DeKalb city clerk Jenny Johnson does not know where the official seal of the city is located, or even whether it is secure.

We found this out last Saturday, when she held a meeting to inform citizens of her current role, and to gather information about what we envision for the future. A dozen citizens attended, most of us members of the informal citizens’ committee called Citizens for Restoration of the DeKalb City Clerk.

Ms. Johnson explained that because of her part-time status, which she says is forced by low compensation of $5,000 per year, she felt compelled to transfer her authority over the city seal to a deputy clerk to avoid being continually on call to sign/certify/attest.

Unfortunately, the people she’s deputized are actually employees of the city manager’s office. Essentially, then, the city seal is under the control of the city manager’s office, a non-transparent arrangement that brings a slew of questions to bear about the custody and handling of official documents and use of the seal.

Yes, we’re talking about the loss of real-life “checks and balances” and what that might mean.
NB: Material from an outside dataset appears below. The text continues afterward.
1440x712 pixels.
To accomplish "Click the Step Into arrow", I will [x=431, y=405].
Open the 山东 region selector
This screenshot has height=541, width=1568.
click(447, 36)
Here’s an example of that loss from last year that’s still fairly fresh in my mind: the city’s contract for a new website with CivicPlus, signed by the mayor on February 11, 2015, differs in language from the version that appeared in the February 9 council meeting agenda packet.

I originally assumed that council was handed a last-minute draft change, because this happens from time to time. It’s particularly odious here because the change potentially lowered the standard for website accessibility that had been required in the agenda version of the contract. They should have publicly amended the agenda in that case, and in failing to do so surely violated the Open Meetings Act.

There’s also an alternative scenario that we must consider in light of the dubious custody arrangement, and we must now raise the level of concern that contracts and other legal documents might be substantively changed in private after approval by city council.

This does not strike me as a reach when you consider bad behavior often exhibited by city staff in public meetings — including the process of hiring CivicPlus:

Withholding information about a quote for a website accessibility quick fix that four council members individually and specifically asked for and probably would have found satisfactory.

Using the fiction that the Department of Justice deadline for website accessibility compliance could still be re-negotiated, in order to keep the possibility of hiring CivicPlus in play. The settlement agreement, including the deadline, had actually been finalized February 3.

— Allowing a council member to revive the original motion on the contract after it was defeated, without using proper procedure; e.g., no motion to reconsider was made (video segment approx. 4:14:00 to 4:21:00).

Add to that improper mayoral votes on amendments to the contract resolution, and two violations of the Open Meetings Act to keep the Department of Justice agreement under wraps until it suited their plan to hire CivicPlus.

In this context, I ask you: where exactly is the line they will not cross?

You notice I have not singled out the bad actors in city administration by naming names. That’s because it doesn’t matter; the remedy here is a structural one. Regardless of who is doing what city job, we must insist upon the return of the closest thing we’ve probably ever had to an independent watchdog in city hall. A full-time city clerk with restored authority is what we need and deserve to elect.